The best utility for the beginner, and the one that I recommend is;

Universal USB installer from pendrivelinux.com ! This utility is simple, straightforward, and easy to use and supports almost all of the Linux distributions that can be loaded from a USB stick. It expects you to have downloaded your chosen ISO image already, and if you place the ISO in the same folder as its executable it will pick it up for you automatically. It does NOT support multiboot, i.e. it can only create a bootable USB using one ISO image, which is its only major drawback, but I suggest that ‘multiboot’ is something for the expert, and not for the beginner!
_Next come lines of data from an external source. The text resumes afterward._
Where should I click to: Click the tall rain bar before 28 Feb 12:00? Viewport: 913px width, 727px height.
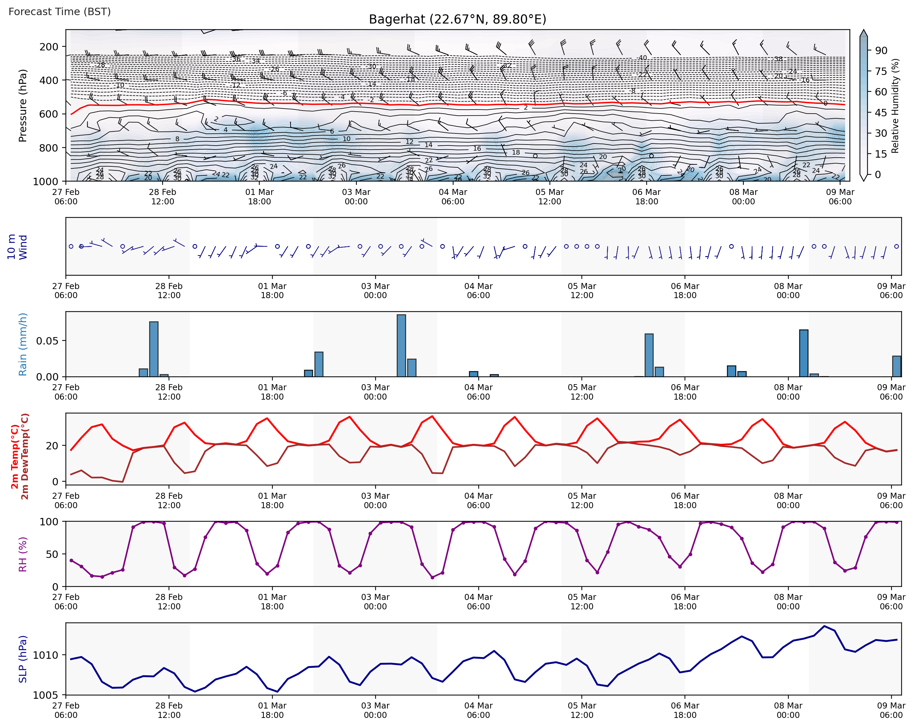click(154, 349)
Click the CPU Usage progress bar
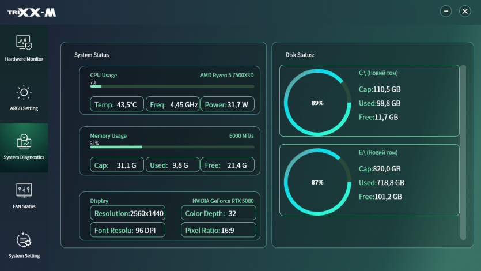The image size is (481, 271). point(172,86)
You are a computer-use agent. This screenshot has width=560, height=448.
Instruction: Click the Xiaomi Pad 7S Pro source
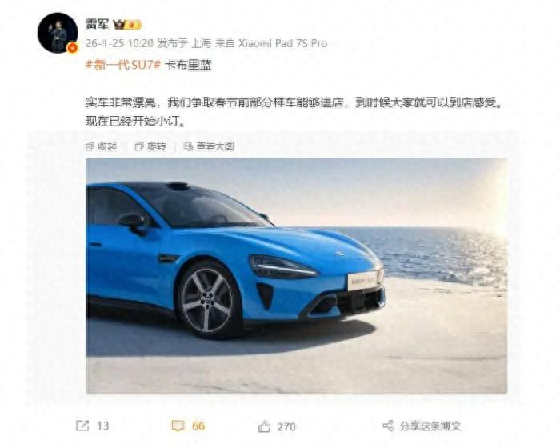(x=282, y=43)
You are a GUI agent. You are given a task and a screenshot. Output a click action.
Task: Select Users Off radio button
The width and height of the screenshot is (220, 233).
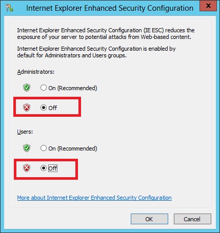(x=44, y=168)
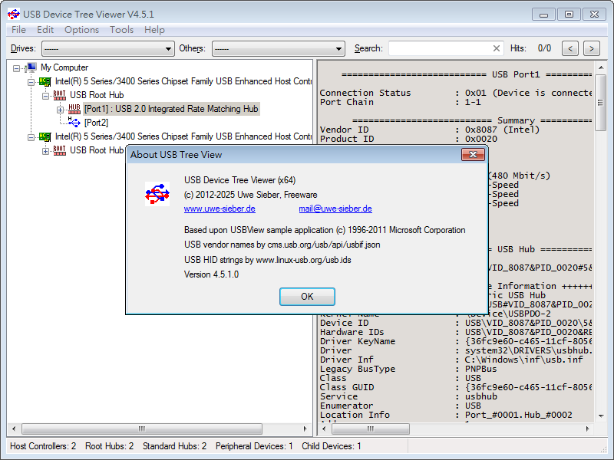Image resolution: width=614 pixels, height=460 pixels.
Task: Click the previous hit arrow beside Hits counter
Action: [569, 48]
All of the above may well have problems if you are trying to make a USB with the very latest version of the Linux distribution you want, since they will all lag behind the distribution’s development cycle, that’s to say that the utility developer will most likely not have had time to update their product, so you should choose an older version of the ISO in this case, perhaps the most recent stable release rather than the current beta version.

Finally, You can’t accidentally damage your windows laptop by booting it from a USB stick unless you are really stupid! for example by formatting the wrong drive letter during the setup, or by attempting to use the USB to install Linux on the hard drive of your computer into the partition used by windows operating system.

You may be wondering by now how the hell you make your computer boot from the USB drive rather than the hard drive. The thing is that precisely how you do this depends not on what operating system you want to use but on what BIOS your computer has installed, and the exact procedure varies from BIOS to BIOS. In general the first screen that loads during the boot process is a placeholder for the BIOS, and usually this screen will tell you that such and such an ‘F’ key will allow you to enter the setup screen for the BIOS. On most PCs this is F8, on laptops (such as Toshiba) it may be F2. You will have only a couple of seconds in which to press it. On PCs the setup screen will allow you to specify which drive letter to boot from, or will allow you to enable booting from drive letters other than the default (C:). Or as on Toshiba laptops you can specify which devices can be booted from. This will enable the boot menu, which on a Toshiba is accessed by pressing F12 on the first screen. This allows you to select the device you want to boot from at startup. However every make of computer seems to have a different BIOS, and you should refer to your machines user manual to get the exact procedure for your machine.

1 comment:

  1. Look for Easy2Boot on the rmprepusb website. Once you have prepared your USB drive, all you have to do is copy the ISO you want to boot to a folder on the USB drive (as many as you like). That's it! 99% of ALL linux liveCD ISOs work and most other ISOs too, no matter what version or flavour. There is also a YouTube video on Easy2Boot too.